The U.S. is not alone in that kind of narrow thinking, said The Hartford’s Daley. There are plenty of other countries whose citizens assume that when push comes to shove, the government will step in and save the day.

But the reality is that “over time, I think we’re going to see less and less of that — especially with some of the economic turmoil we see in other parts of the world. They may not have the wherewithal to do that.”

With the frequency and severity of disaster events increasing, the topic will need to be addressed. In 2007, the National Bureau of Economic Research published a report that concluded “Given the current approach to disaster relief funding, we project an ‘unfunded’ liability for disaster assistance over the next seventy-five years comparable to that of Social Security.”

Many believe that it is finally time to push the boundaries of mandatory coverage further. Thompson (Tom) Mackey, risk management consultant, EPIC Insurance Brokers and Consultants, said that for earthquake, a backstop program similar to the National Flood Insurance Program would be a start.

“I think that would really be the only way to adequately address the risk,” he said. “Ultimately, society pays for it either way. So do we do it upfront in a fair and controlled manner? Or do we do it after the fact, when we have to open up the government coffers, and borrow money from the global financial marketplace. It’s one of the two. Either way we have to finance the risk. Doing it proactively makes the most sense.”


“The great part about that is … it’s about the law of large numbers. If you require everyone in a certain community or certain areas to buy that insurance you avoid things like adverse selection,” added Daley.

But coverage only addresses part of the problem. Compounding the severity of uninsured risk is that those reluctant or unable to obtain policies are probably not spending money on mitigation efforts either. It’s hard to justify an investment that you may or may not ever see a return on it.

Regulations are a key factor, including more stringent building codes that address exposures. Los Angeles and other California cities have passed sweeping laws requiring owners to retrofit some of the most vulnerable commercial properties. But in the absence of laws, property owners often have little incentive to be proactive.

Proposals have emerged in recent years that tie mitigation to coverage for property owners in disaster prone areas.

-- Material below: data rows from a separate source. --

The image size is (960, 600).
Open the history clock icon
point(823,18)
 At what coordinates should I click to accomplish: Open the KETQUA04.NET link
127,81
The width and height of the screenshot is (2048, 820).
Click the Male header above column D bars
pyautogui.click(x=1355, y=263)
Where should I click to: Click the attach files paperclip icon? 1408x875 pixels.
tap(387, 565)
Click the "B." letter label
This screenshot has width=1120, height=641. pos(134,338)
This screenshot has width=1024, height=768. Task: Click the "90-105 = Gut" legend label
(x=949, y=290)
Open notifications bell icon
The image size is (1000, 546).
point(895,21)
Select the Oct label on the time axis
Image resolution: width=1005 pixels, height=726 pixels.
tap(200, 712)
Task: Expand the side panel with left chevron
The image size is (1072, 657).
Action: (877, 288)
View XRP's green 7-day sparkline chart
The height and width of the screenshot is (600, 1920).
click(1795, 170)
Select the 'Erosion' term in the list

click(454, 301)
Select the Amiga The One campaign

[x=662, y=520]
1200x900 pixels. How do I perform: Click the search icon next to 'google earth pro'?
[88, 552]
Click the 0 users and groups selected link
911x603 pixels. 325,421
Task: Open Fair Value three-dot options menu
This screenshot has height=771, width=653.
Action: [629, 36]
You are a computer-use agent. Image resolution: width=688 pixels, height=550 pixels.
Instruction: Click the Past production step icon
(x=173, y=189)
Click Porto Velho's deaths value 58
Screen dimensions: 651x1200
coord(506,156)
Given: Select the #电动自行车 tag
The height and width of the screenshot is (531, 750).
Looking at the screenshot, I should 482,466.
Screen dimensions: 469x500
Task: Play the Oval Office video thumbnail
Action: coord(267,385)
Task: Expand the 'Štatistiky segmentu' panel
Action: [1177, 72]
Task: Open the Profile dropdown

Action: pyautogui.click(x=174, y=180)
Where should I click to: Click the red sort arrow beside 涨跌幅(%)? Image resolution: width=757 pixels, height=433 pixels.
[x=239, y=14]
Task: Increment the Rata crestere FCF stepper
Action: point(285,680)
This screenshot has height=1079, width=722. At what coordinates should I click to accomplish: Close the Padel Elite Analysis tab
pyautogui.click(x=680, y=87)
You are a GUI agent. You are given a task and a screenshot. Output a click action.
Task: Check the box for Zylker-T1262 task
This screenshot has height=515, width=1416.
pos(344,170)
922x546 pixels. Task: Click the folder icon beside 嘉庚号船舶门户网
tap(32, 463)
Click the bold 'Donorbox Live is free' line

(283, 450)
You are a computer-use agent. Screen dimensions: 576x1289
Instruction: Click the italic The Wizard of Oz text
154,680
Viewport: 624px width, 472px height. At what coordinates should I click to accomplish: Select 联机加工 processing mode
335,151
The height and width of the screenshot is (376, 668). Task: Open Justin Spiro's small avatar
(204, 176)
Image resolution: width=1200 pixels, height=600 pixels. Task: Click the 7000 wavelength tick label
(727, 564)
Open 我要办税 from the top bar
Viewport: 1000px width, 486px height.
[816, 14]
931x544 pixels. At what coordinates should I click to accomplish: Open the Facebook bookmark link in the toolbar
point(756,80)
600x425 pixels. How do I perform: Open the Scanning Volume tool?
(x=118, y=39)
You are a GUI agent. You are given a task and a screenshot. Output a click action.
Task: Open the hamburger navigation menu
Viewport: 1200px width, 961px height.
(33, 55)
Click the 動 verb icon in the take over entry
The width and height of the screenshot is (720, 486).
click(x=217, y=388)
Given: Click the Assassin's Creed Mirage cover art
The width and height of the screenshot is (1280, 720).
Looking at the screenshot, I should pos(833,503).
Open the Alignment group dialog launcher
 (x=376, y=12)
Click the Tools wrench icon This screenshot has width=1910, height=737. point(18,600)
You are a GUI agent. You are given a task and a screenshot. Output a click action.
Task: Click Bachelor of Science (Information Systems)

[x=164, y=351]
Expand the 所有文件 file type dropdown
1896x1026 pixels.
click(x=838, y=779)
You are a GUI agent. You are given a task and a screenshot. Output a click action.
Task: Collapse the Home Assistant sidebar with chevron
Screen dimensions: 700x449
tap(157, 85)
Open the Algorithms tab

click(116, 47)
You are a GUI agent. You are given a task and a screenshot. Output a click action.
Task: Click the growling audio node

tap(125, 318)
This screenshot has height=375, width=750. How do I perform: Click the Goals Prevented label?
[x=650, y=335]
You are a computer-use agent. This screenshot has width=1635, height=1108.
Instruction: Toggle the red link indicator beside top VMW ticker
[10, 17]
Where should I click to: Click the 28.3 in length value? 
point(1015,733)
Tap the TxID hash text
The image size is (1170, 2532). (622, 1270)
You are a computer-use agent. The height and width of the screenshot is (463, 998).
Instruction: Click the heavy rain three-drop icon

“Ultimately, society pays for it either way. So do we do it upfront in a fair and controlled manner? Or do we do it after the fact, when we have to open up the government coffers, and borrow money from the global financial marketplace.” — Tom Mackey, risk management consultant, EPIC Insurance Brokers and Consultants

One idea is to offer five- to 10-year policies, attached to the property rather than the individual owner. Policies would transfer with ownership, and premiums would be lower for properties with loss-reduction features. Insurers would partner with mortgage lenders to offer low-interest loans for resilience upgrades.

There’s little down side. Banks benefit from reduced risk of loss to the property. Insurers reduce potential claim payments. Property owners benefit from added value when marketing the property to future buyers. And taxpayers take on a smaller share of the burden of disaster relief. Wins all around. But so far, that’s just a concept.

For earthquake exposure, most carriers already do offer premium discounts to policyholders — both commercial and residential — who seismically retrofit their properties.

CEA also partners with the Governor’s Office of Emergency Services to operate the Earthquake Brace and Bolt Program (EBB). EBB offers retrofit incentives of up to $3,000 to homeowners with properties built before 1979.

Tom Mackey, risk management consultant, EPIC Insurance Brokers and Consultants

Continued innovation is needed. Some companies are working to address the key pain points of slow payment and coverage gaps. Swiss Re now offers QUAKE, a parametric product triggered by seismic measurement. QUAKE provides ready cash for immediate needs of public entities and corporations, particularly for expenses not covered by insurance or federal relief funds.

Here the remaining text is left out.